Para a grande maioria dos apreciadores dos desfiles carnavalescos tudo se resume naquilo que transparece na avenida. Mas na realidade, o que é mostrado para o público é apenas a ponta do iceberg, na perspectiva bíblia, apenas o chifre reluzente do bezerro de ouro. Poucos sabem o que está por trás daquele visual luxuoso e delirante. Não fazem ideia do trabalho escravo que acontece nos meses que o antecedem, nos barracões. Pessoas sem registro em carteira, trabalhando excessivas horas sem segurança, sem direitos trabalhistas, sem a remuneração devida, isso quando o pagamento não é feito em outra moeda reconhecidamente ilícita. São essas mesmas pessoas que passarão a noite em pé nos dias do desfile se espremendo nos alambrados para poder ter um relance furtivo do fruto do seu trabalho, que ora está sendo exibido por uma pessoa que sequer viram um dia em sua vida. O desfile é para as pessoas que podem pagar, reprisando na íntegra a fábula do papagaio e do periquito sobre o milho. Não sabem também que a escolha do enredo é uma jogada de marketing, mas a do samba enredo é diferente. É decidida à bala entre as facções criminosas e que há muito não leva em conta a criatividade dos autores e compositores.

Caso esses líderes religiosos tenham ido a algum ensaio na quadra da Escola, e é presumível que sim, fatalmente foram recepcionados no estacionamento por crianças de nove a doze anos, armadas com fuzis de uso militar e com a seguinte recomendação: Pode deixar o carro aberto que ninguém mexe não. Uma vez dentro da quadra, devem ter reparado no intenso comércio de substâncias alucinógenas, de joias e de eletrônicos de procedência duvidosa.
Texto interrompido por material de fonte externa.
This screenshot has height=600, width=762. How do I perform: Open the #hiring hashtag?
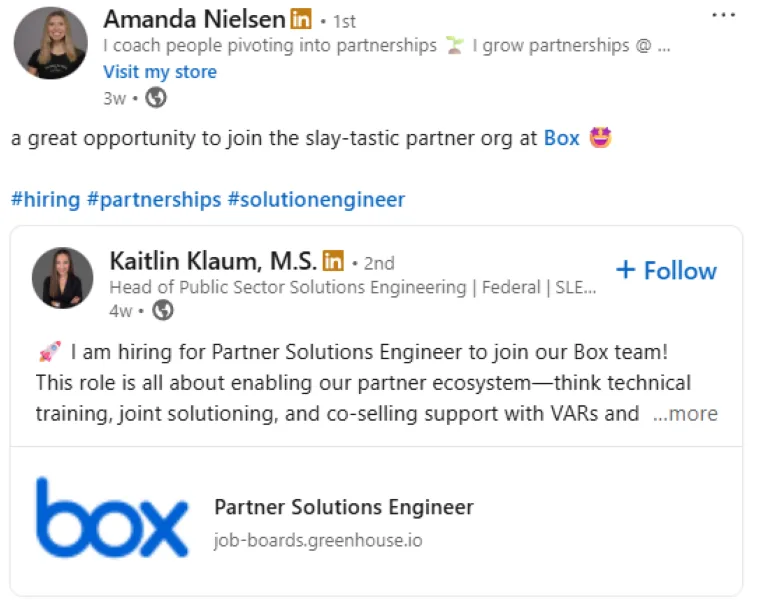(45, 199)
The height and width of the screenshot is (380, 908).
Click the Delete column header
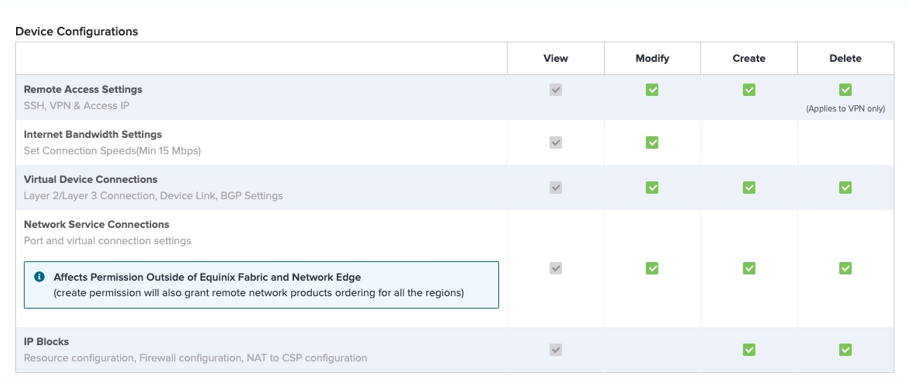(x=845, y=59)
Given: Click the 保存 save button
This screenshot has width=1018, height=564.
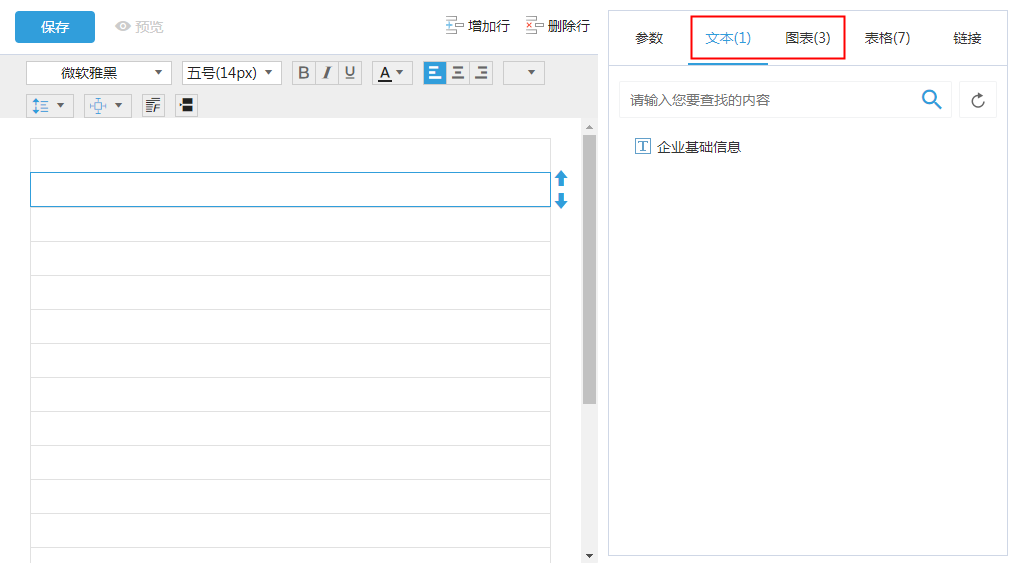Looking at the screenshot, I should (x=55, y=27).
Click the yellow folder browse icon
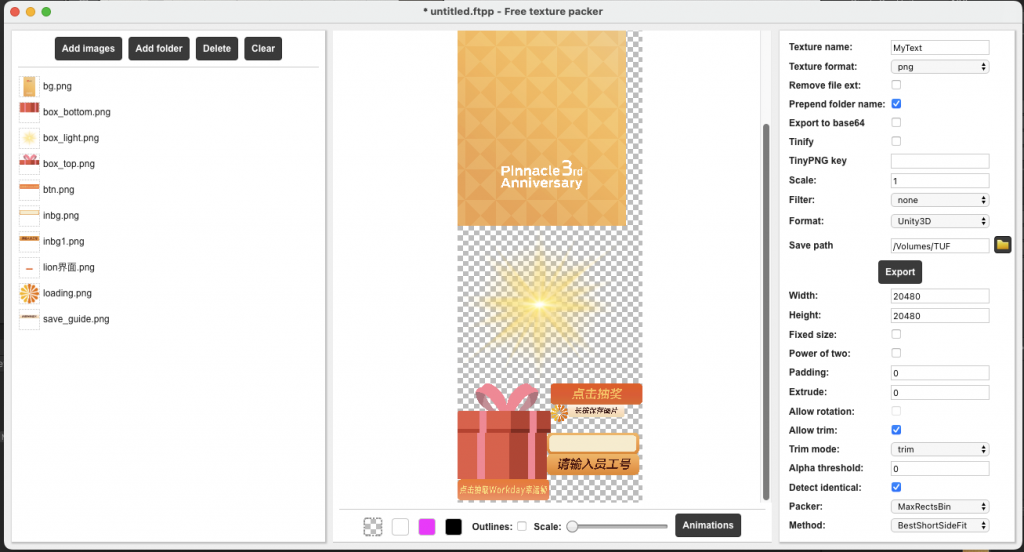This screenshot has width=1024, height=552. 1003,245
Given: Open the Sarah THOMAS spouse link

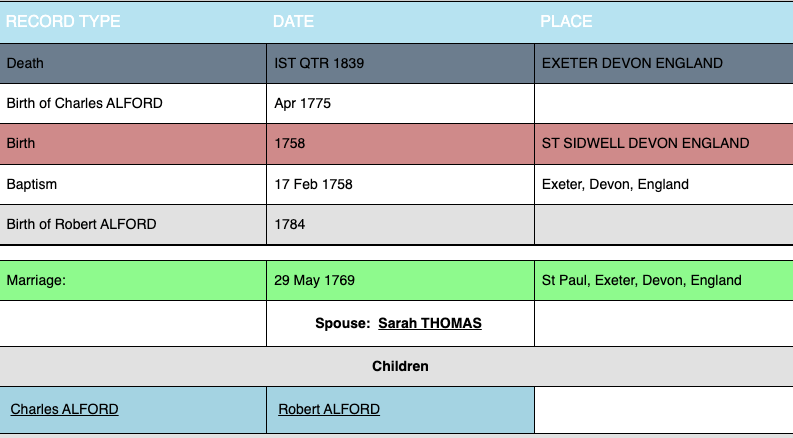Looking at the screenshot, I should tap(429, 323).
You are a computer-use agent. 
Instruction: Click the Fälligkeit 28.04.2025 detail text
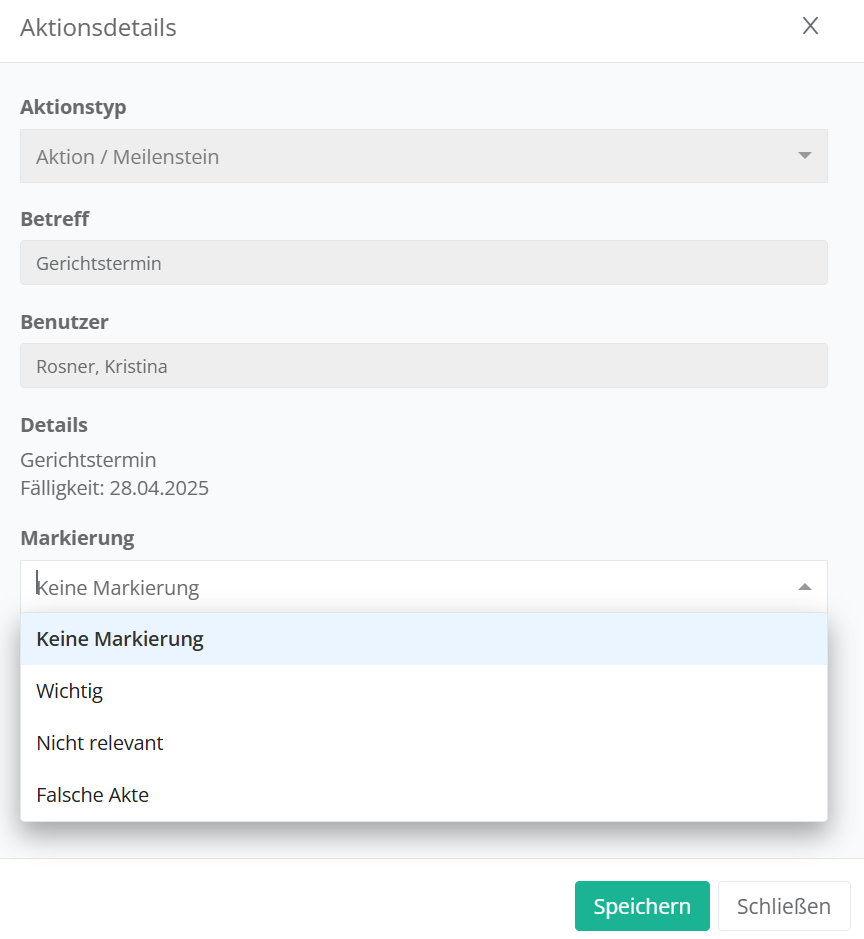(114, 488)
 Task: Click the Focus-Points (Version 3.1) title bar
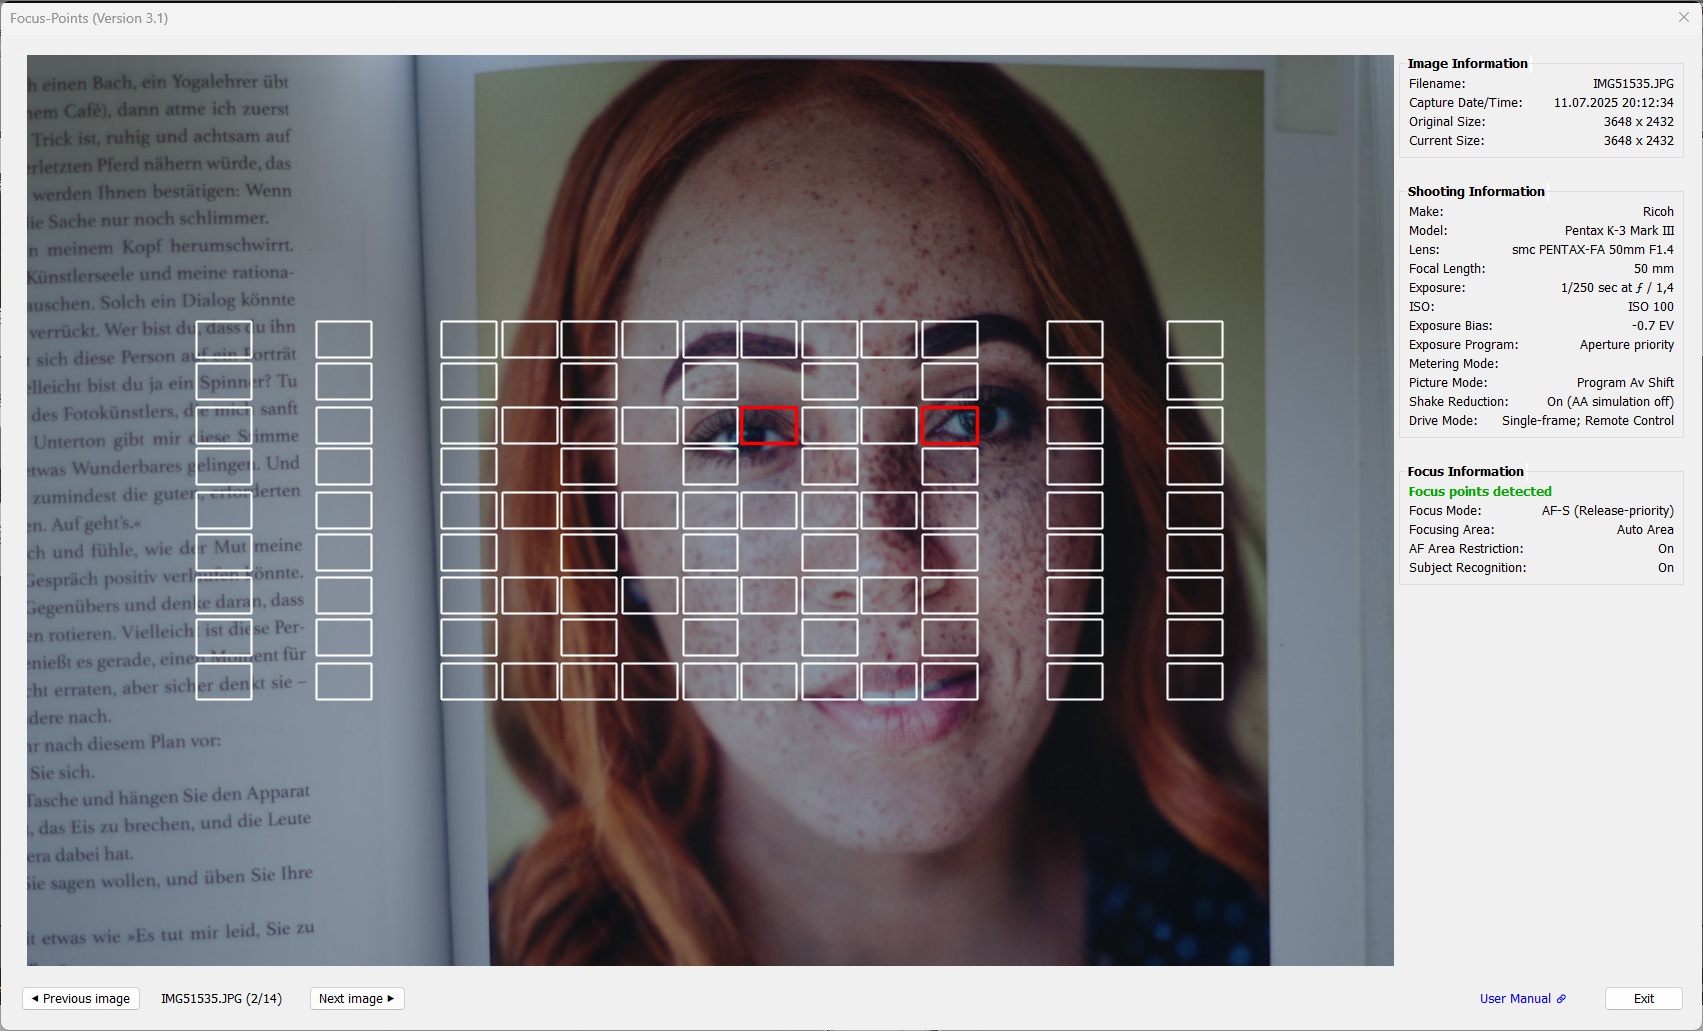89,18
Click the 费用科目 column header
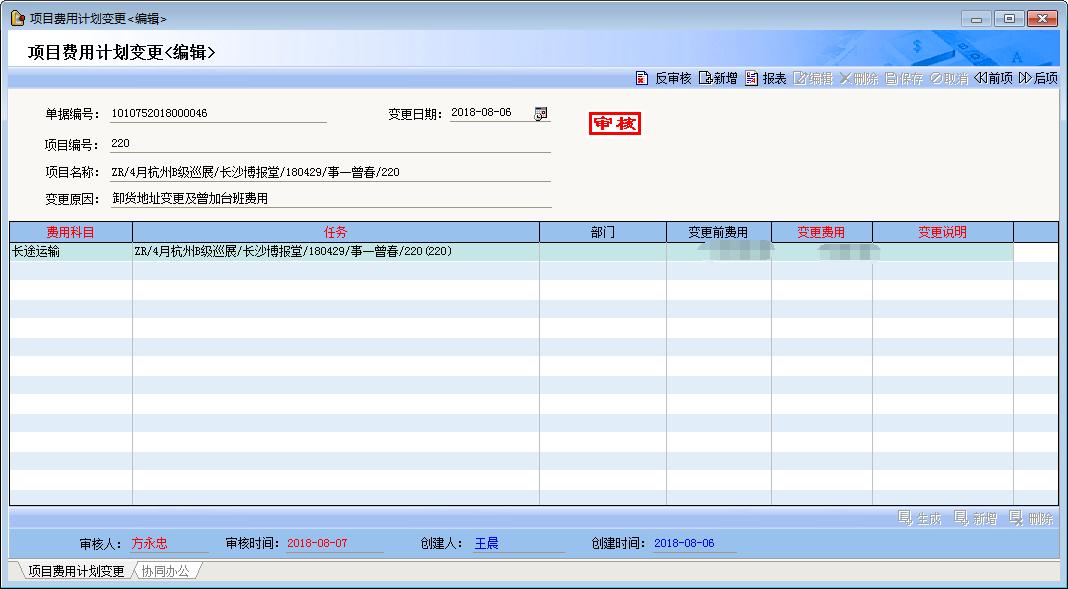This screenshot has width=1068, height=589. 70,232
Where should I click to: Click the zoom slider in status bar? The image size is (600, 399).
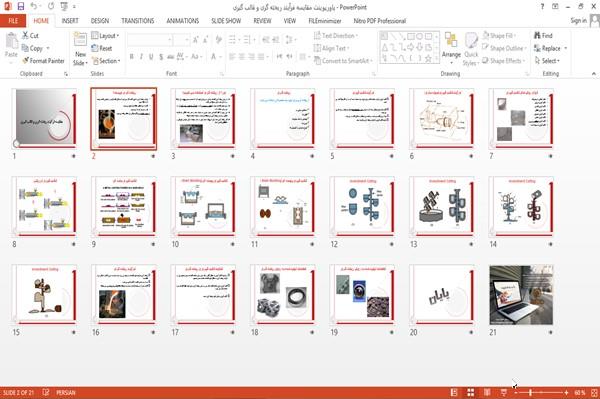[x=541, y=392]
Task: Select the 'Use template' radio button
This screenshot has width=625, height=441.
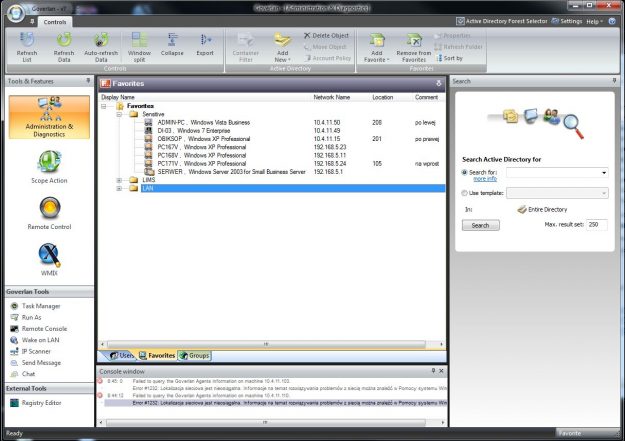Action: click(465, 191)
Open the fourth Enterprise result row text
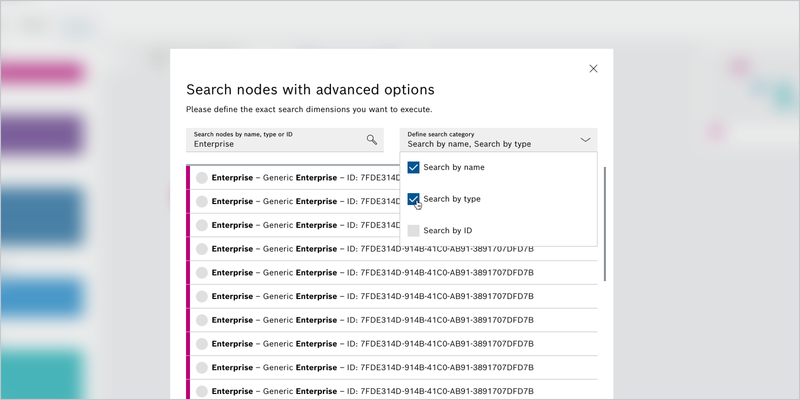The height and width of the screenshot is (400, 800). tap(372, 249)
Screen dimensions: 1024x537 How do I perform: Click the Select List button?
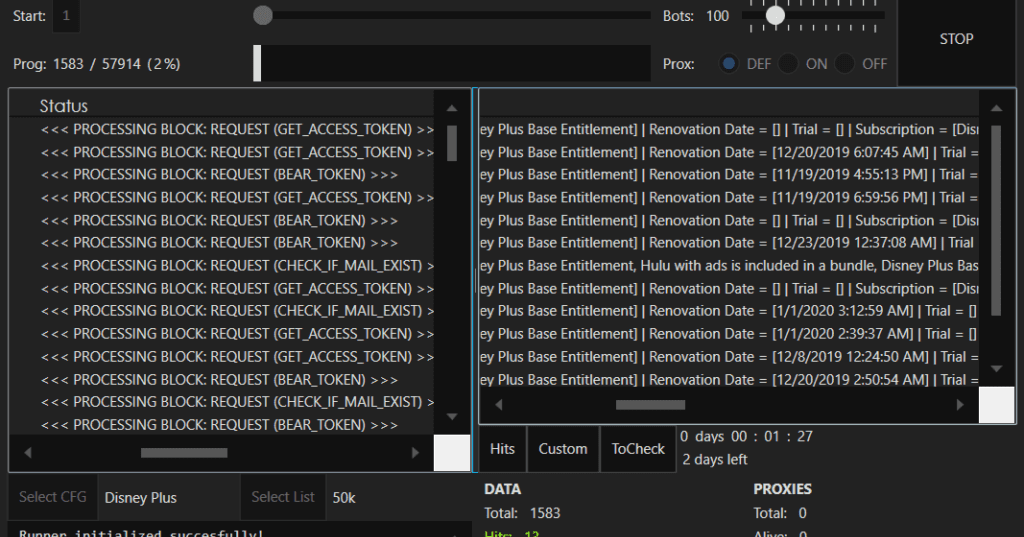point(283,497)
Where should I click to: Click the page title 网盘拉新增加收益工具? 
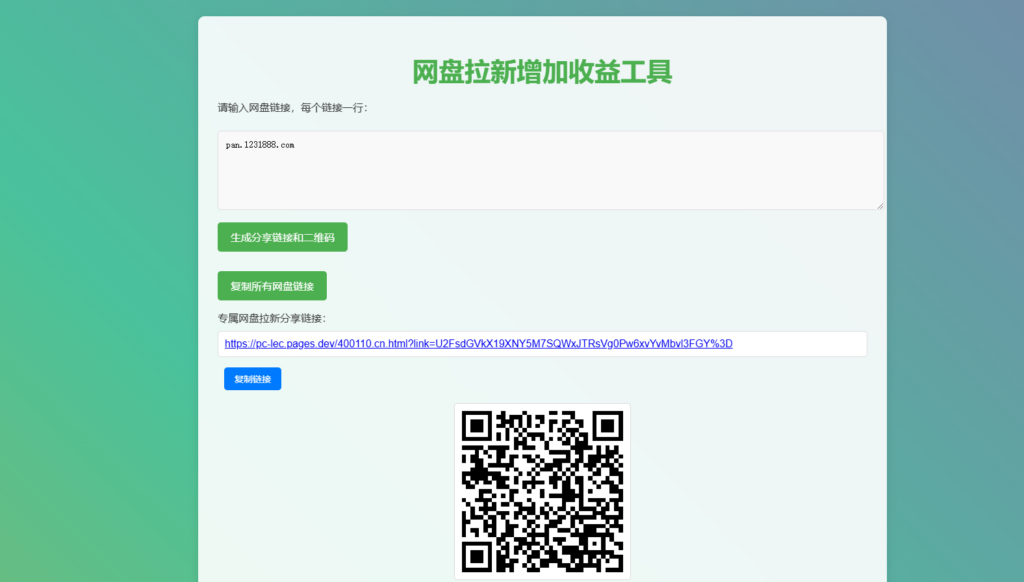coord(542,72)
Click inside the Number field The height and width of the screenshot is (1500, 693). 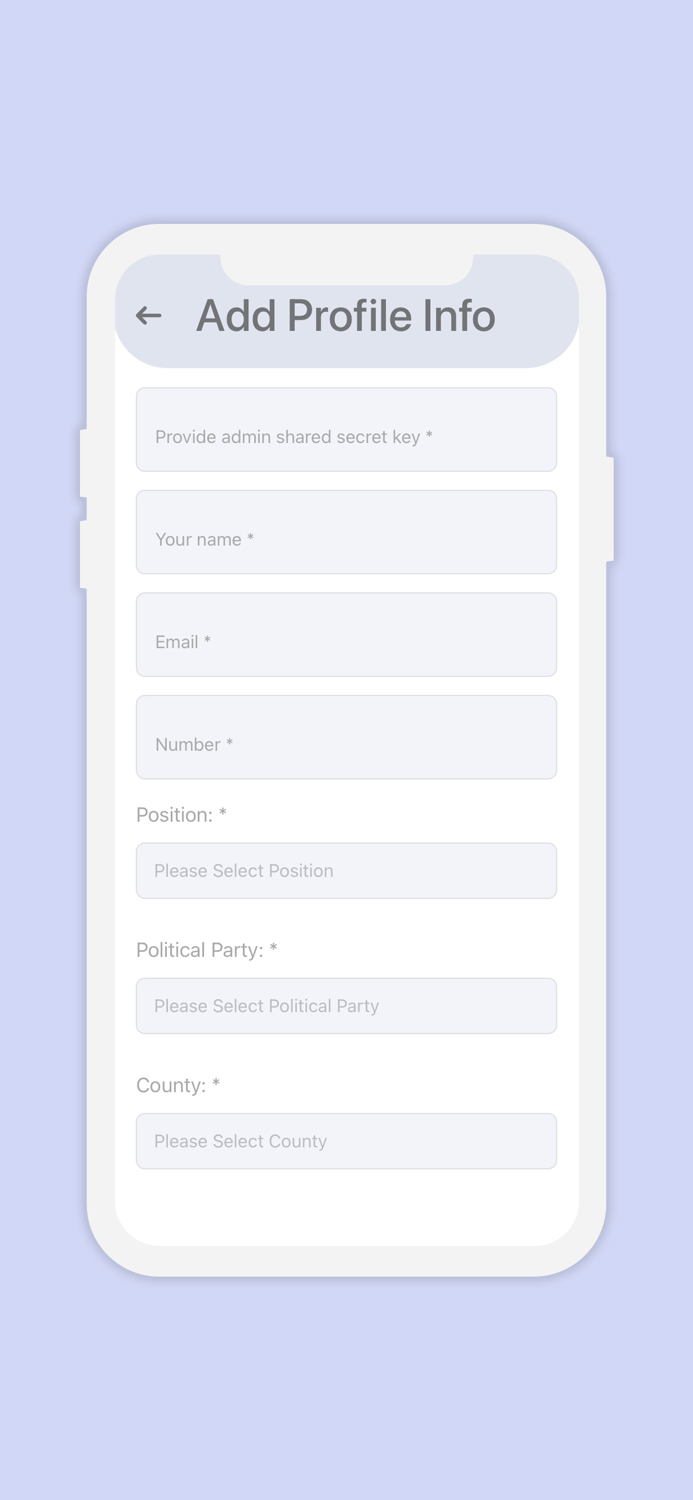click(x=346, y=737)
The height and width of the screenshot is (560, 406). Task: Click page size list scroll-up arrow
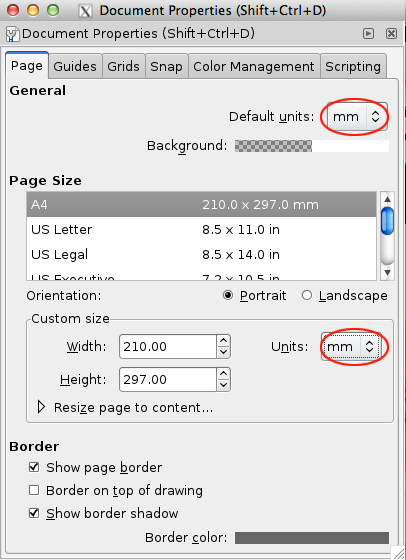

Mas se tiverem ido ainda mais fundo, irão enxergar o óbvio, pois só não enxerga quem não quer enxergar. Lá, atrás dos bastidores e do palco das marionetes sambando alegres na avenida, tem alguém quem puxa as cordinhas. E essas são pessoas de caráter diametralmente oposto aos ditames da fé cristã e não falo aqui de simples pecadores, tais como ladrões de celulares e agentes do tráfico, mas sim dos Belzebus maiorais desse inferno dantesco: os donos do morro, os banqueiros do bicho e os reais chefões do tráfico. Tenho a ligeira impressão de que esse demônio, travestido de Jeú, mandou seu mestre se cerimônias atrair os tais pastores para a fatalidade, dizendo: Venham desfilar na minha escola que eu vou lhes apresentar uma “nova leitura do evangelho” a partir do pó que cheirei e do crack que fumei que me propiciou uma ótica diferente daquela que vocês estão acostumados a pregar.

No entanto, por pior isso que possa parecer, o objetivo final era bem outro. A proposta era sacrificar os ideais cristãos na mente das pessoas que acreditam piamente nos seus líderes religiosos, mas que ainda não têm uma convicção segura do que instrui a sua fé em relação à sua conduta no mundo. Segundo li nas mídias sociais, essa inocente adesão levou pessoas a declarar publicamente que a Mangueira, nesse desfile, pregou mais o evangelho do que a maioria das igrejas o faz todos os domingos.

Mais tragicômico ainda, é que essa arremetida contra um dos mais idolatrados símbolos de boa parte dos cristãos ao redor do mundo, juntamente com a crítica mordaz à igreja, foram engendradas por quem não tem estatura moral sequer para citar o seu nome. E tudo se passou debaixo da hasteg “respeito”. Disse e repito: Vocês, pastores, estão de sacanagem. Procurem antes discernir os espíritos que motivam e os espíritos que controlam essa iniciativa dita popular. Nada contra o Carnaval, mas tudo contra quem quer fazer do mal bem e do bem mal; fazer do amargo doce e da escuridão luz.